For optimization in some use cases, CArray is saved in "chunks", whose size can be chosen with chunk_shape at creation time.

Array and CArray size is fixed at creation time. You can fill/write the array chunk-by-chunk after creation though. Conversely EArray can be extended with the .append() method.

Tables

The table is a quite different beast. It's basically a "table". You have only 1D index and each element is a row. Inside each row there are the "columns" data types, each columns can have a different type. It you are familiar with numpy record-arrays, a table is basically an 1D record-array, with each element having many fields as the columns.

1D or 2D numpy arrays can be stored in tables but it's a bit more tricky: we need to create a row data type. For example to store an 1D uint8 numpy array we need to do:

table_uint8 = np.dtype([('field1', 'u1')])
table_1d = data_file.create_table('/', 'array_1d', description=table_uint8)

So why using tables? Because, differently from arrays, tables can be efficiently queried. For example, if we want to search for elements > 3 in a huge disk-based table we can do:

index = table_1d.get_where_list('field1 > 3')

Not only it is simple (compared with arrays where we need to scan the whole file in chunks and build index in a loop) but it is also very extremely fast.
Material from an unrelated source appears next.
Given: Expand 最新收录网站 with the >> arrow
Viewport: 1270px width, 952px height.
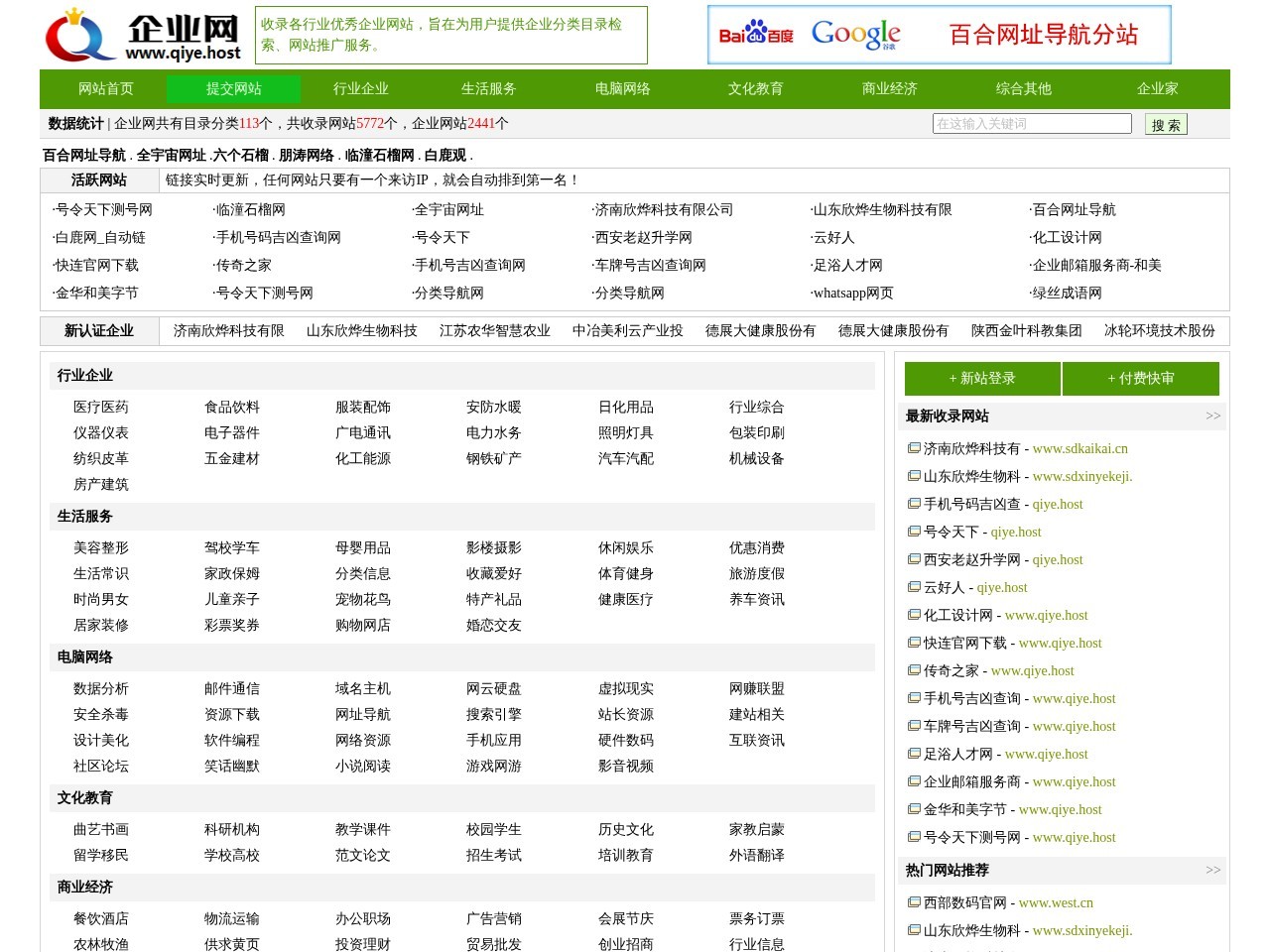Looking at the screenshot, I should tap(1212, 416).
How to store simulation parameters

The best way to store simulation parameters is to use a group (i.e. /parameters), convert each scalar to numpy array and store it as CArray.

Array for "`emission`"

emission is the biggest array that is generated and read sequentially. For this usage pattern A good data structure is EArray. On "simulated" data with ~50% of zeros elements blosc compression (level=5) achieves 2.2x compression ratio. I found that a chunk-size of 2^18 (256k) has the minimum processing time.

Storing "`counts`"

Storing also "counts" will increase the file size by 10% and will take 40% more time to compute timestamps. Having counts stored is not an advantage per-se because only the timestamps are needed in the end.

The advantage is that recostructing the index (timestamps) is simpler because we query the full time axis in a single command (.get_where_list('counts >= 1')). Conversely, with chunked processing, we need to perform some index arithmetics that is a bit tricky, and maybe a burden to maintain.

However the the code complexity may be small compared to all the other operations (sorting and merging) that are needed in both cases.

Storing "`timestamps`"

Timestamps can be accumulated in RAM. However, we don't know the arrays size before starting and a final hstack() call is needed to "merge" the different chunks stored in a list. This doubles the memory requirements so the RAM may be insufficient.

We can store as-we-go timestamps to a table using .append(). At the end we can load the table in memory with .read(). This is only 10% slower than all-in-memory computation but avoids the "double-RAM" requirement. Moreover we can avoid the final full-load and have minimal RAM usage.

H5Py

H5py is a much simpler library than pytables. For this use-case of (mainly) sequential processing seems a better fit than pytables. The only missing feature is the lack of 'blosc' compression. If this results in a big performance penalty remains to be tested.